Well, first, when did it happen? About 500 miles northwest of here the Canadian Rockies rise thousands of feet above sea level. About 500 million years ago, that land was a clay sea bed, and the sea was full of life. About 100 years ago, a guy from the Smithsonian had heard about workers on the Trans-Canada railroad finding “rock bugs.” He rode west to check it out and changed biology forever.
What he found, the Burgess Shale, is the legacy of the Cambrian Explosion—fossils of an enormous array of animals. Virtually all modern forms of animal life are there, including our ancestors, the chordates. You’ve maybe seen some modern cousins of our phylum; we call them sea squirts. Though they look nothing like us, they have immune and nervous systems very much like our own, and most significantly they have notochords, which are the beginnings of our backbones. By 500 million years ago, cells clearly knew how to organize themselves into very complex animals.

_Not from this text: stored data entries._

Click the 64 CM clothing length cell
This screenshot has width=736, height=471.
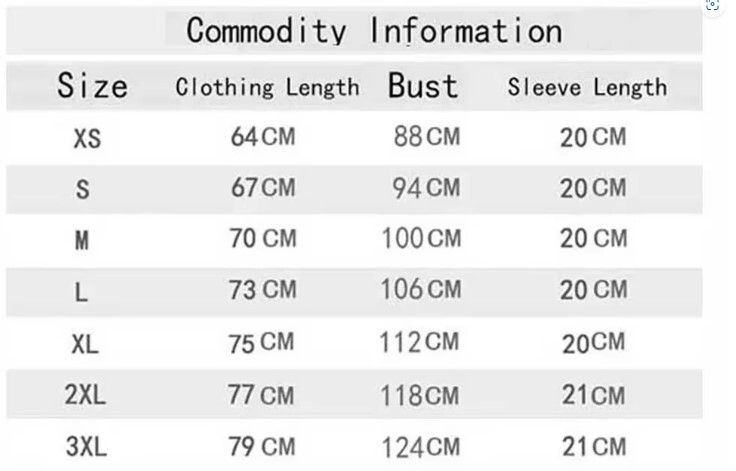click(x=263, y=137)
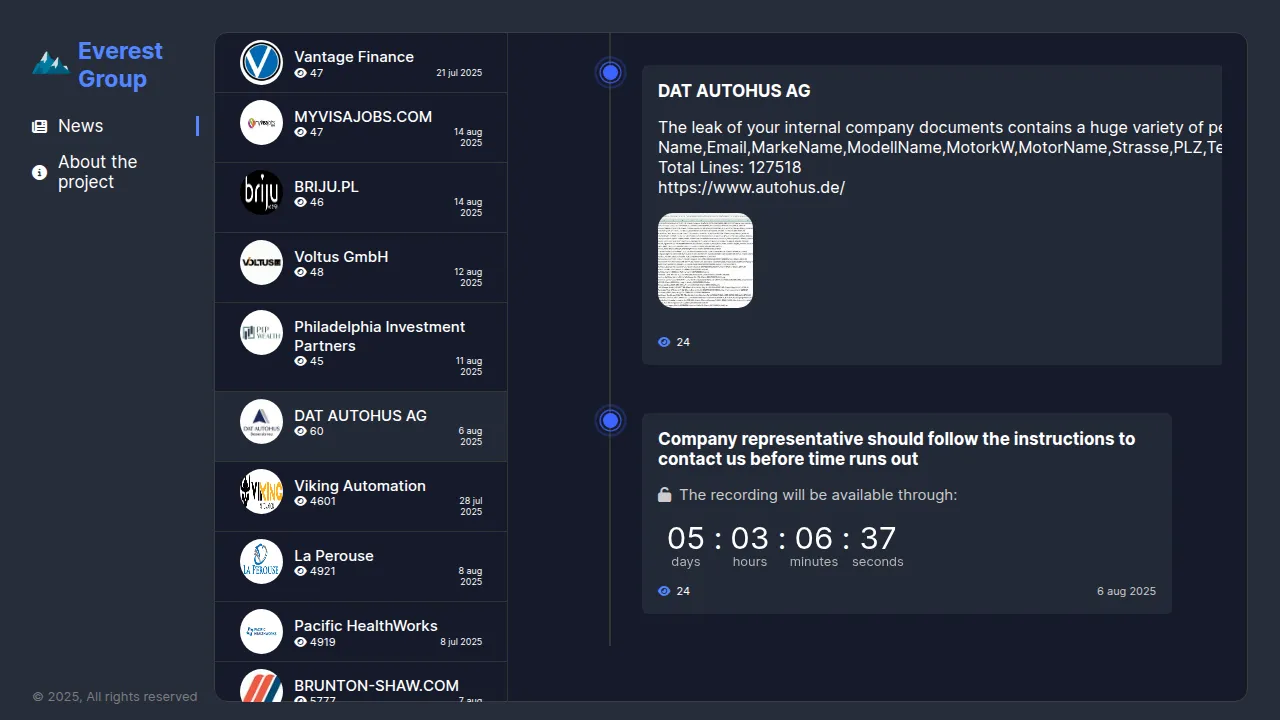This screenshot has width=1280, height=720.
Task: Click the DAT AUTOHUS AG list title
Action: click(360, 416)
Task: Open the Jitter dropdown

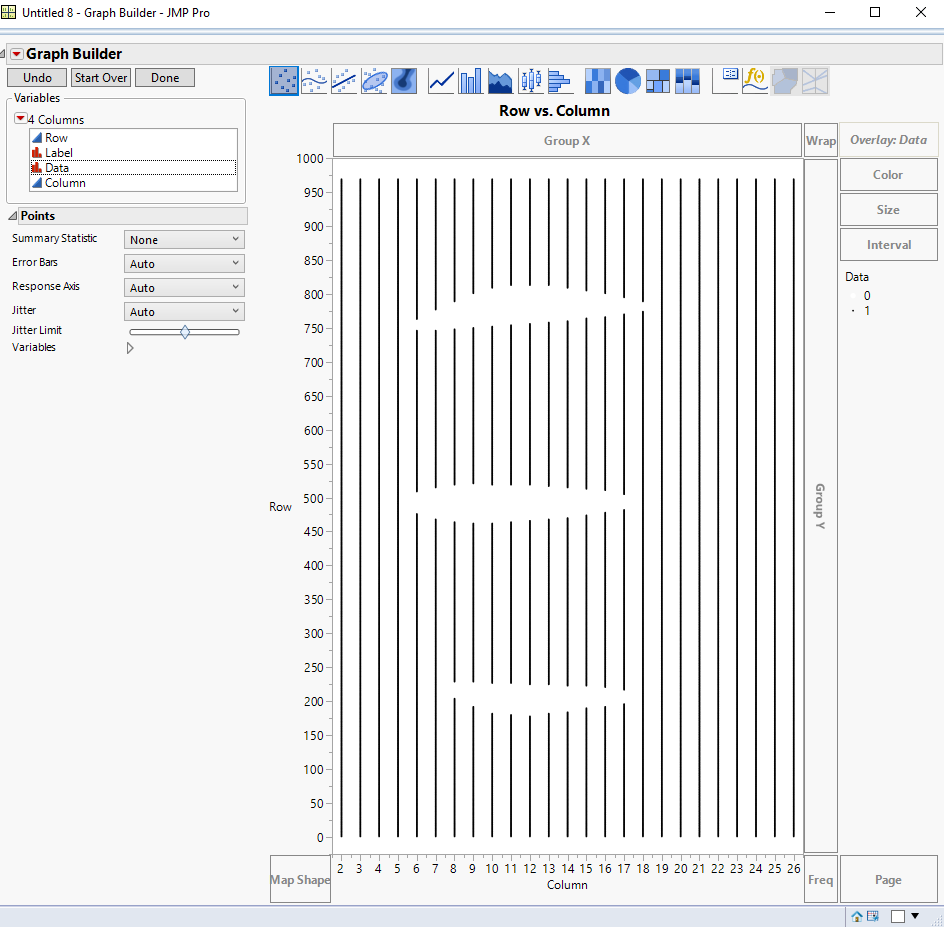Action: (x=185, y=312)
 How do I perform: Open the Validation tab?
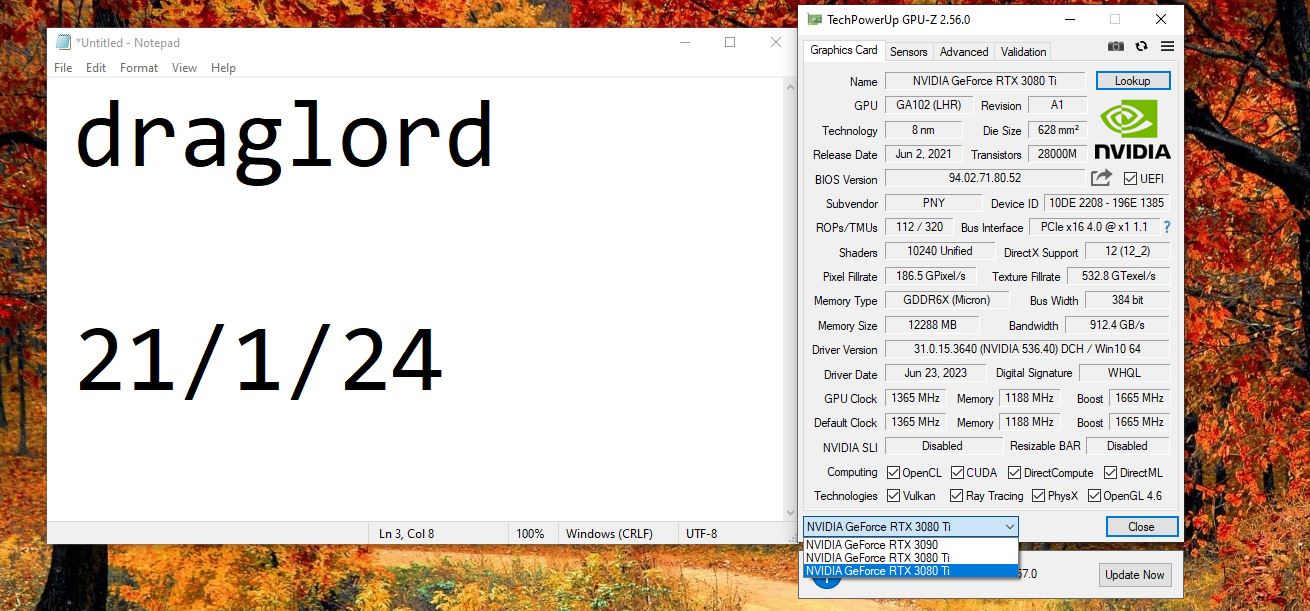[1023, 52]
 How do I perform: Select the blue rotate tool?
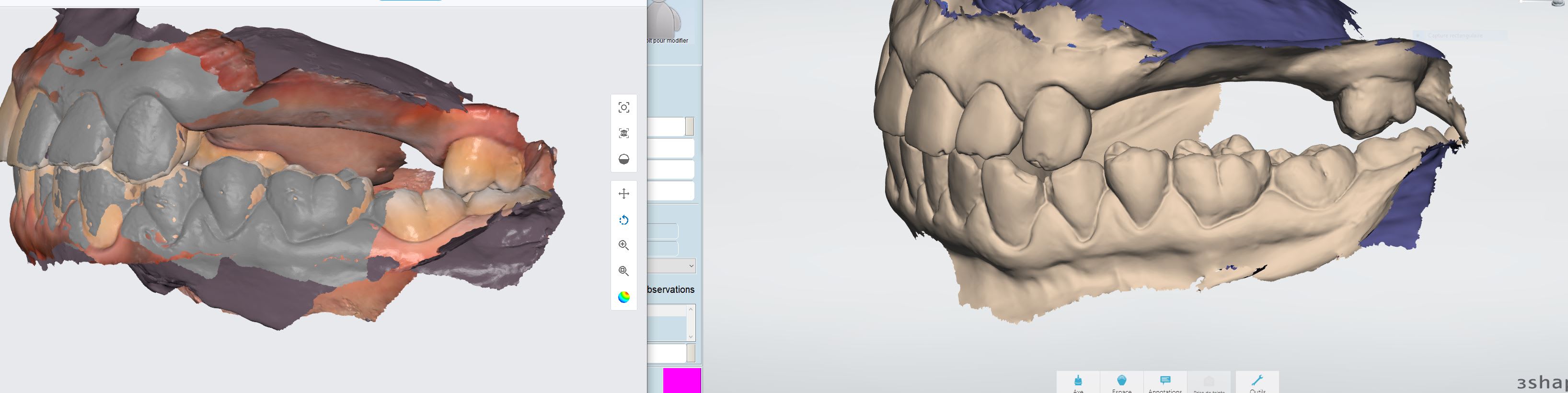coord(623,220)
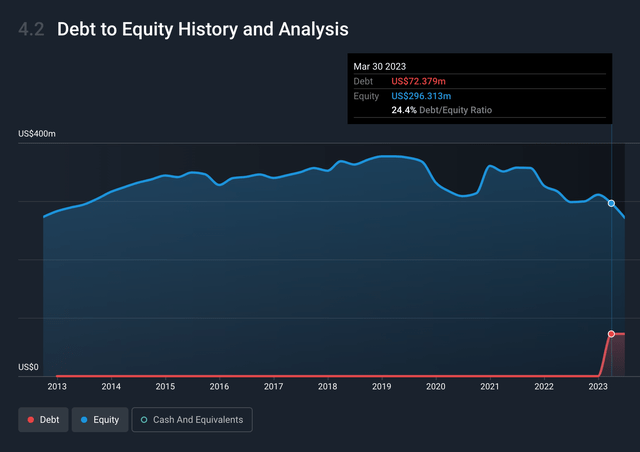Click the 24.4% Debt/Equity Ratio text

441,110
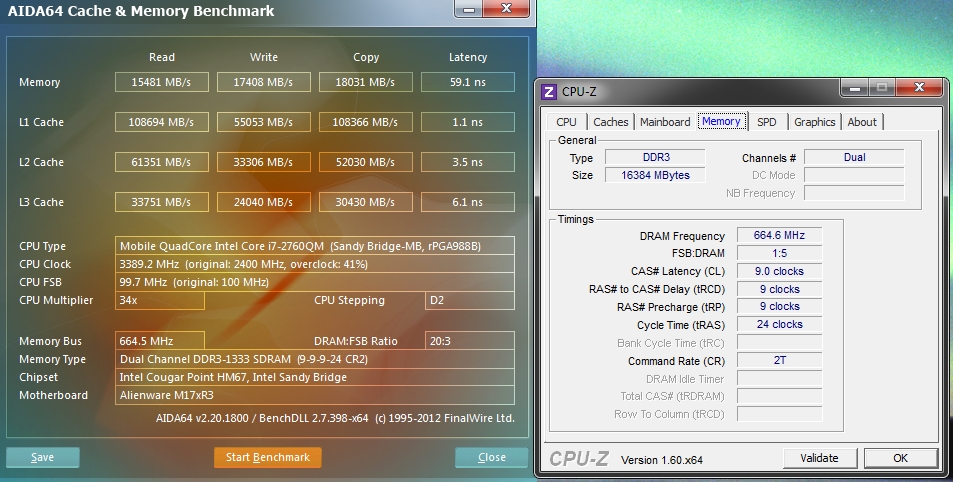
Task: Open the Caches tab
Action: click(611, 122)
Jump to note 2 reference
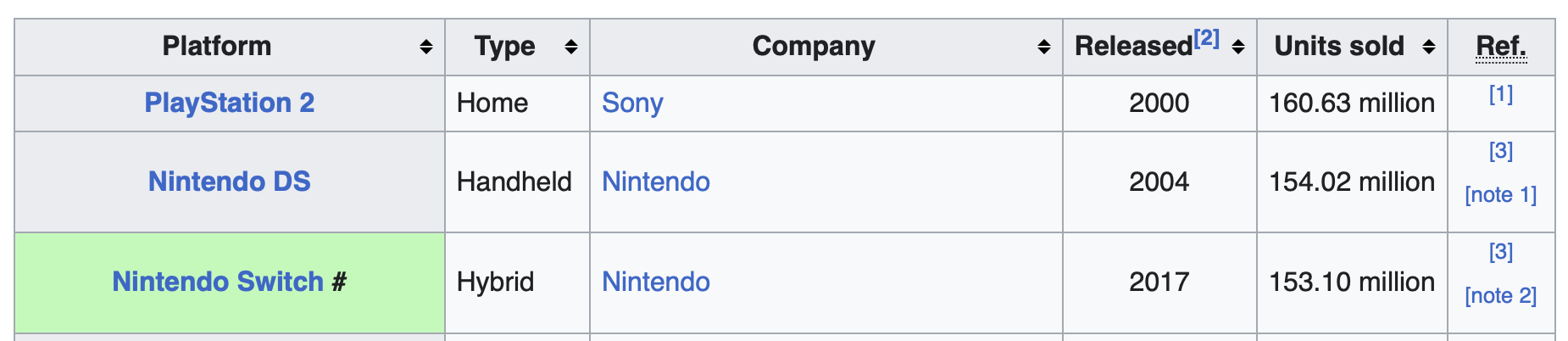This screenshot has width=1568, height=341. pos(1501,295)
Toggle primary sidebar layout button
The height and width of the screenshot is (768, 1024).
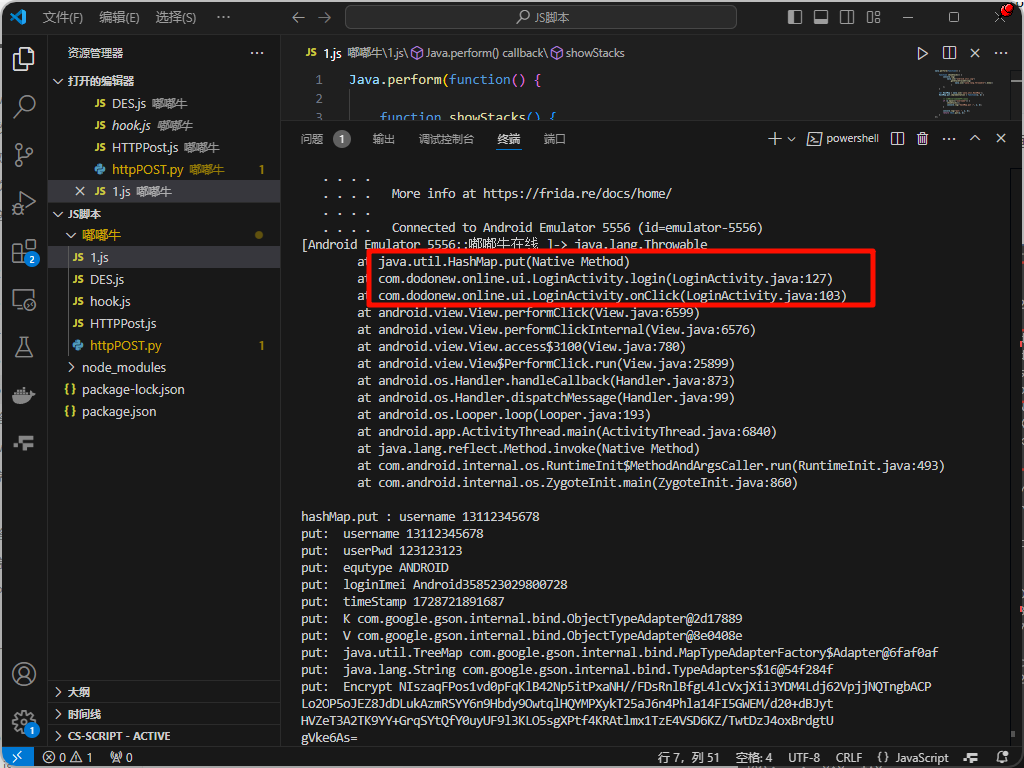[795, 17]
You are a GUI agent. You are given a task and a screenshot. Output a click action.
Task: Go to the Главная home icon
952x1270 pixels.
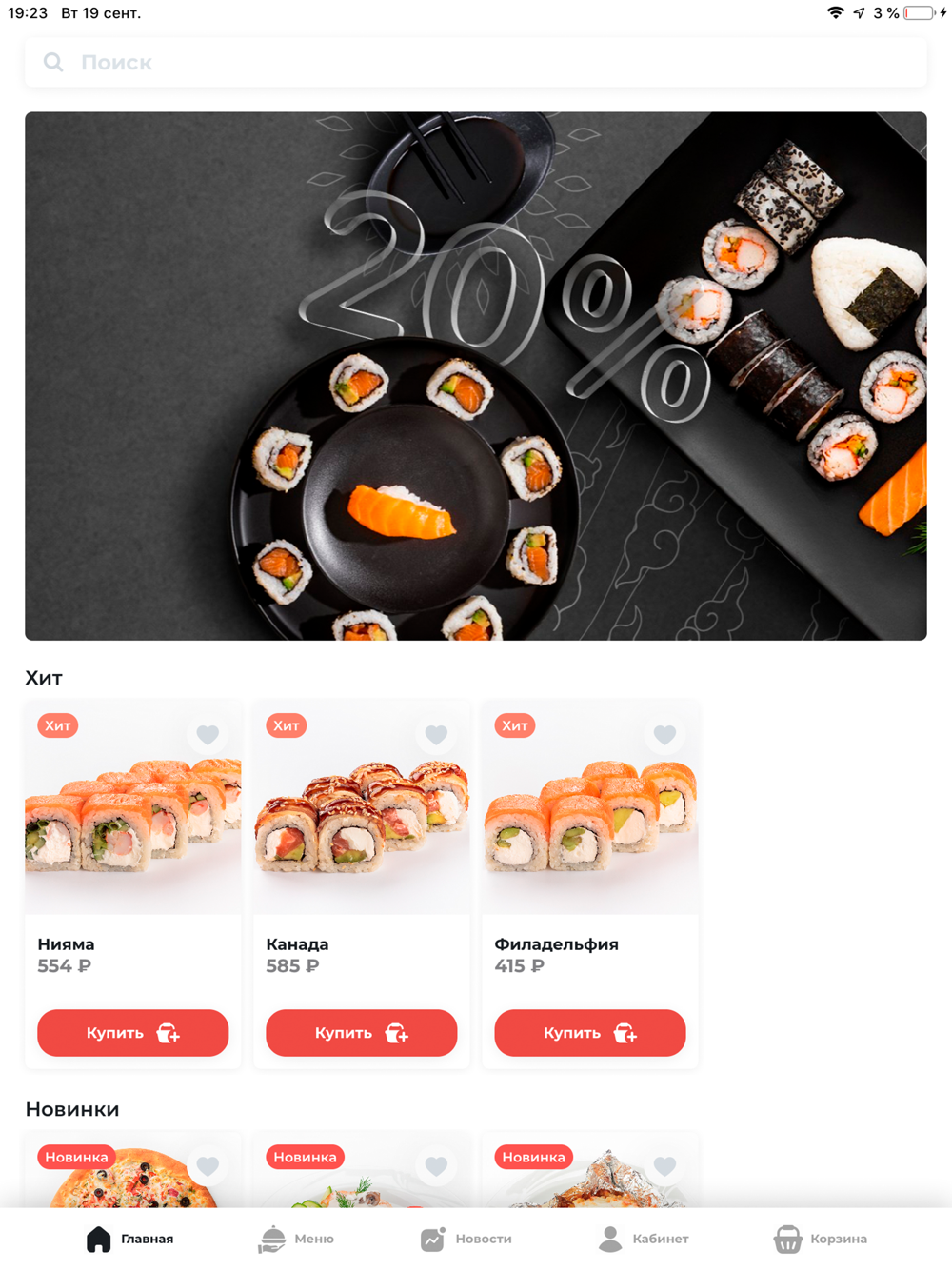(x=99, y=1239)
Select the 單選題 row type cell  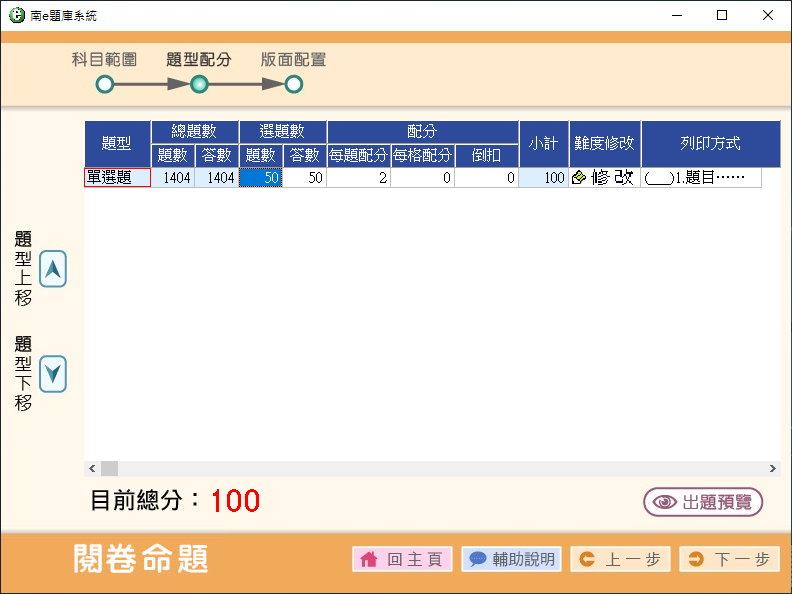coord(117,178)
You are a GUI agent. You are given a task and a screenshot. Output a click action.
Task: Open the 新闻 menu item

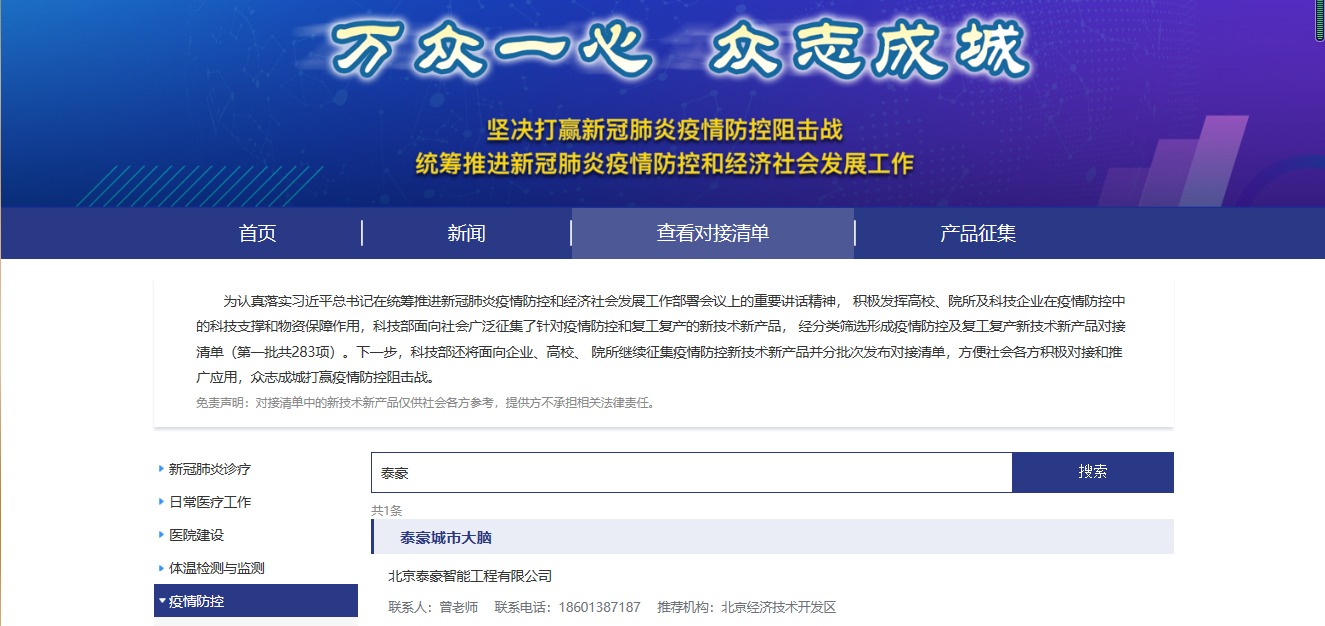(466, 233)

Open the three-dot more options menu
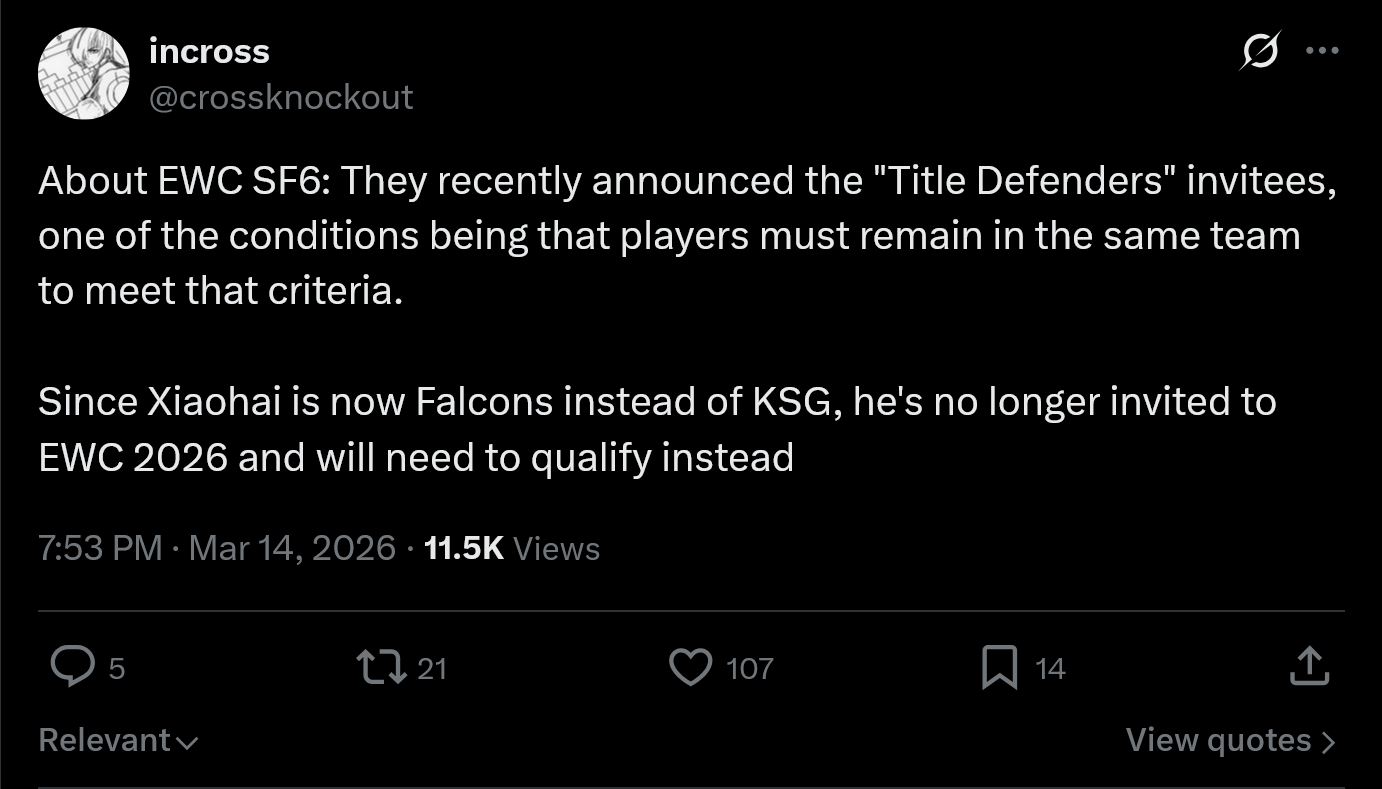[x=1322, y=51]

But let’s look at another group abundant in the clay, the cnidarians. They can teach us something important about who we are and maybe even why. You’re familiar with their modern cousins: jellyfish, corals, and sea anemones. One thing all cnidarians share is the stinging cells they use to capture and paralyze their prey. You might easily see other similarities; they all have tentacles. The jellies let them hang down as they float about, the corals and anemones hold their tentacles up in the current. What you may not know is that for many cnidaria, these two life forms are just two generations of the same animal, twins conjoined by time.
Turns out, these are two fundamental strategies for life as a cnidarian, each successful for at least half a billion years. One is to float on the ocean currents, traveling the world and finding food. The other is to sit and wait, letting the world’s oceans bring food to you. Some species, the scyphozoans, are specialized vagabonds; others, the anthozoans, stick to the rocky ground. Each form feeds and reproduces in its type, either by shedding sperm and eggs or by laceration, wherein chunks of tissue get torn away, reorganize their tissue, and form whole new animals.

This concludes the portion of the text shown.